Right now I am doing Process ! Message, but as i googled a bit, a message queue size is only limited to memory. I have a tree of processes where leaves generate messages and
There are no built-in mechanisms to limit the size of the message queue for a process.
The usual solution to this problem in erlang is to introduce a flow control protocol between the producer and the consumer. This can be as simple as the sender waiting for a continue
reply before sending the next message. You can invent more complicated flow control protocols (windowing, ...), but often send/wait-reply will do. The gen_server:call/2
protocol is a good request-response protocol and can be re-used by looking at the code for gen_server
and gen:call
- it takes care of a lot of the edge cases that are possible.

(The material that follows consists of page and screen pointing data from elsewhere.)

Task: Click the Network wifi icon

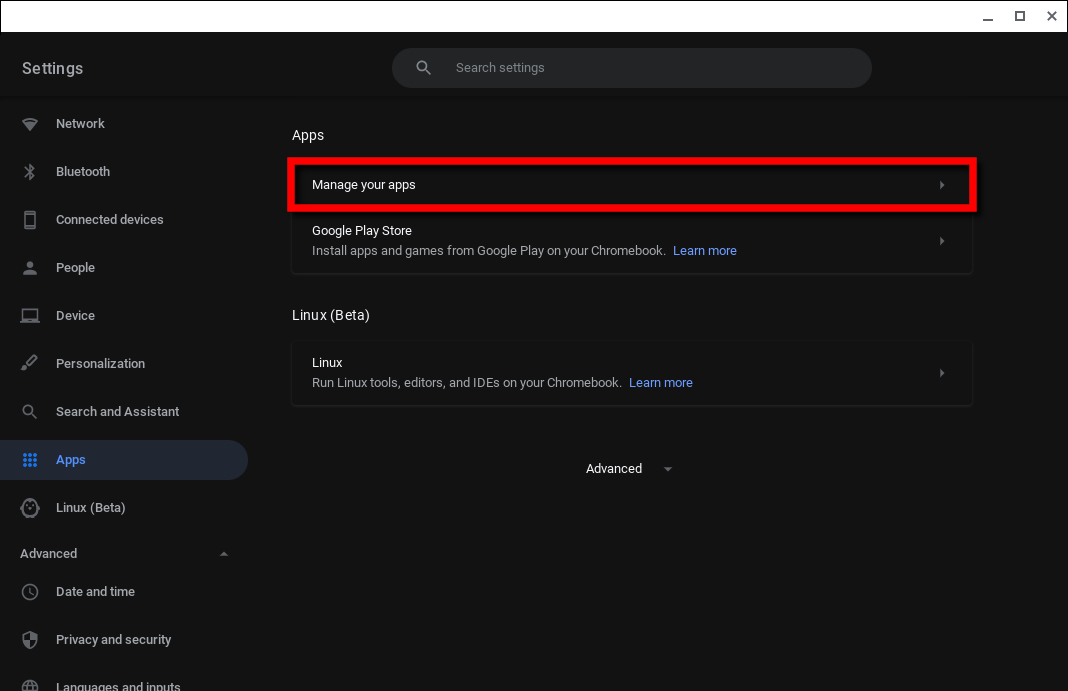Action: tap(30, 124)
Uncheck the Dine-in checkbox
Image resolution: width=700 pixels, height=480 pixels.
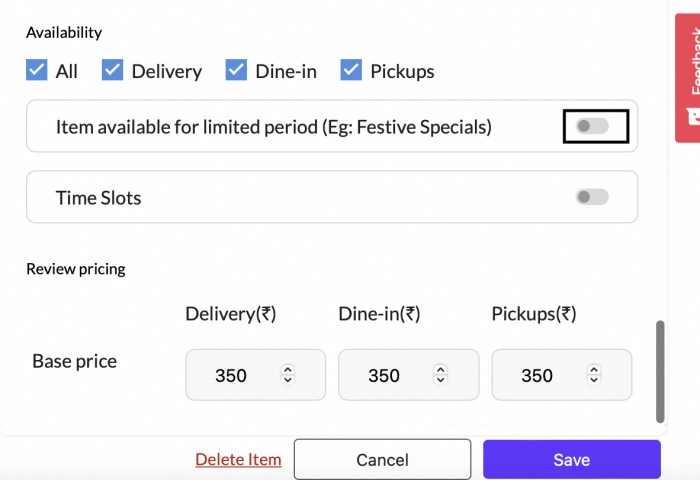coord(236,71)
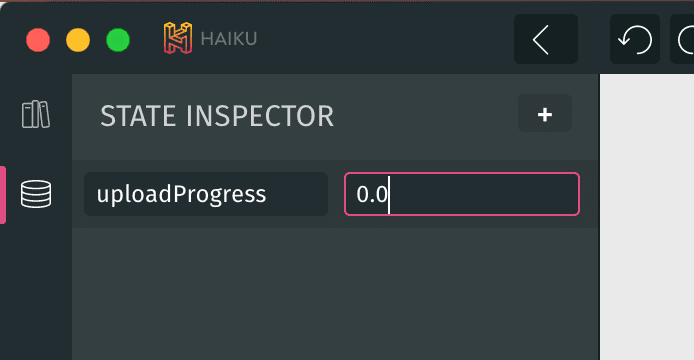Go back using the left chevron button

[546, 39]
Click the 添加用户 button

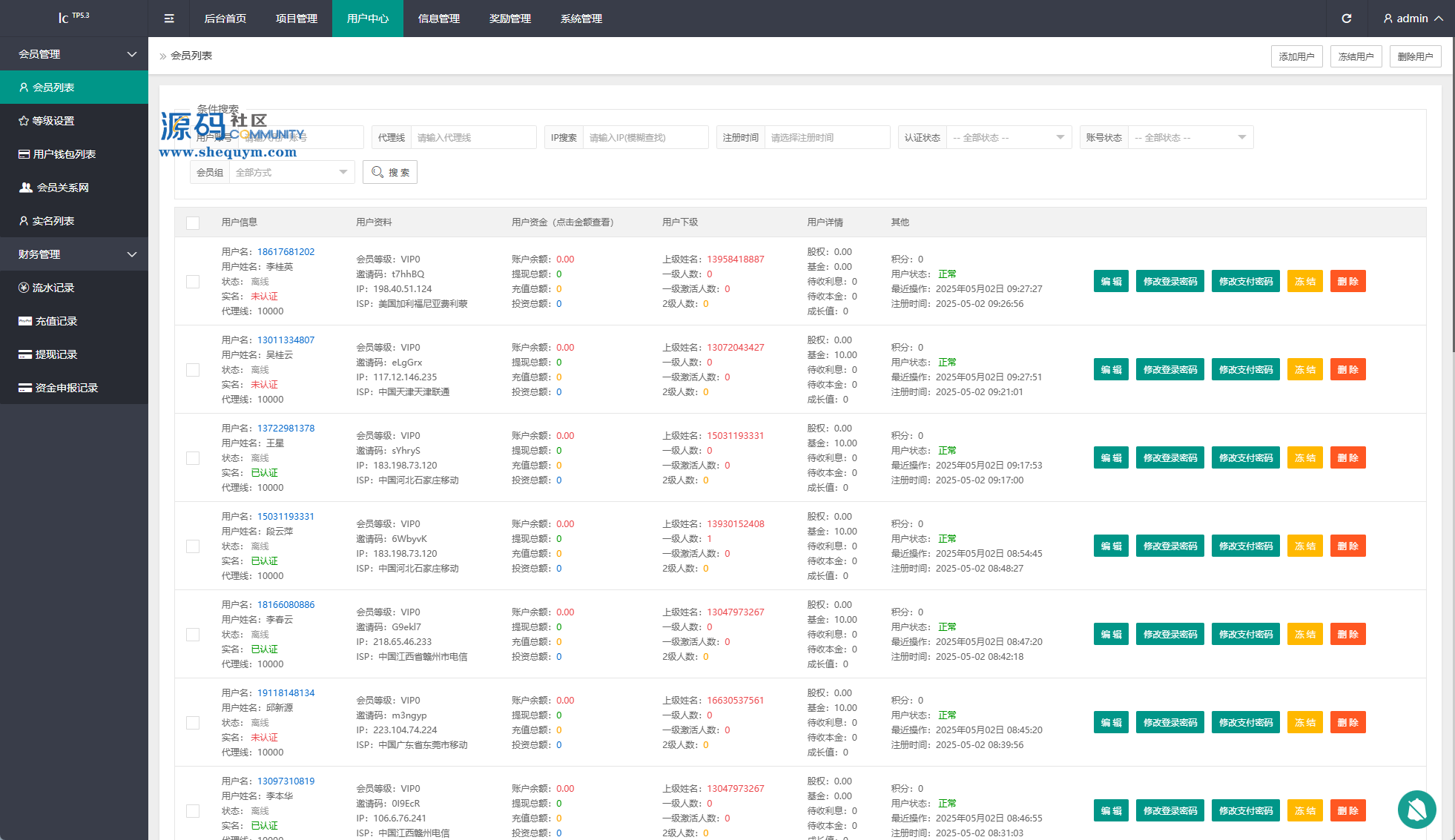1296,56
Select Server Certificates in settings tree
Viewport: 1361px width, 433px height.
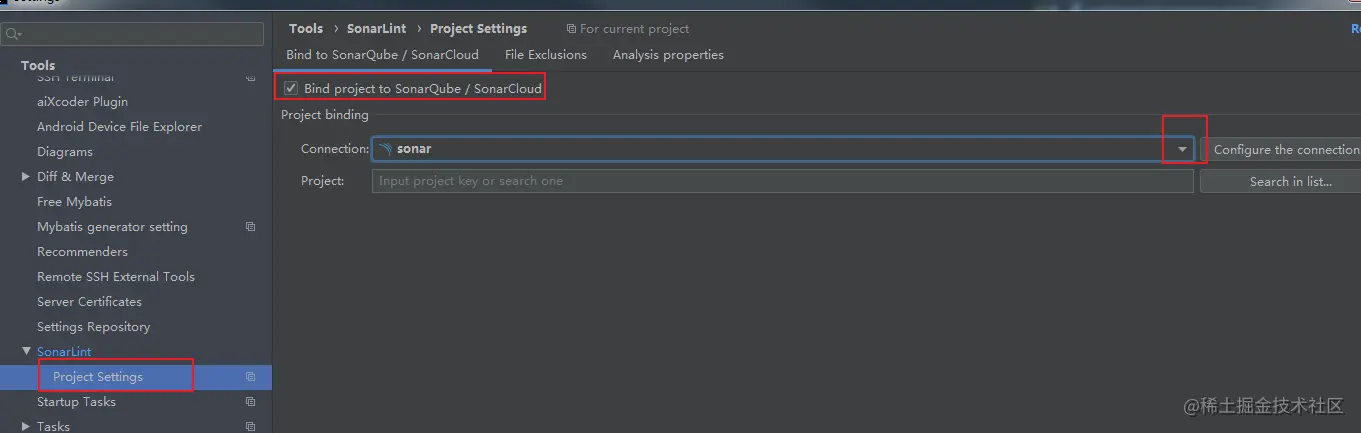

Another approach is to pull messages through the system instead of pushing them - in this case the receiver asks the sender for a message when it's ready. Though if you have external producers that you can't rate-limit or buffer sufficiently, then you may not have this option.
RabbitMQ implements this in the form of Credit Flow. More info on this blog post: http://videlalvaro.github.io/2013/09/rabbitmq-internals-credit-flow-for-erlang-processes.html
The classical way of handling your second case is to include the Pid
of the sending process in the message. This is very common for erlang messages which usually have the structure similar to {SendingPid,Data}
. This allows the receiving to process both to see who sent the message and by using pattern matching within the receive
to select from which process it wishes to receive messages.
This is how erlang can multiplex messages from many different senders on one message queue and not be forced to handle all possible messages everywhere.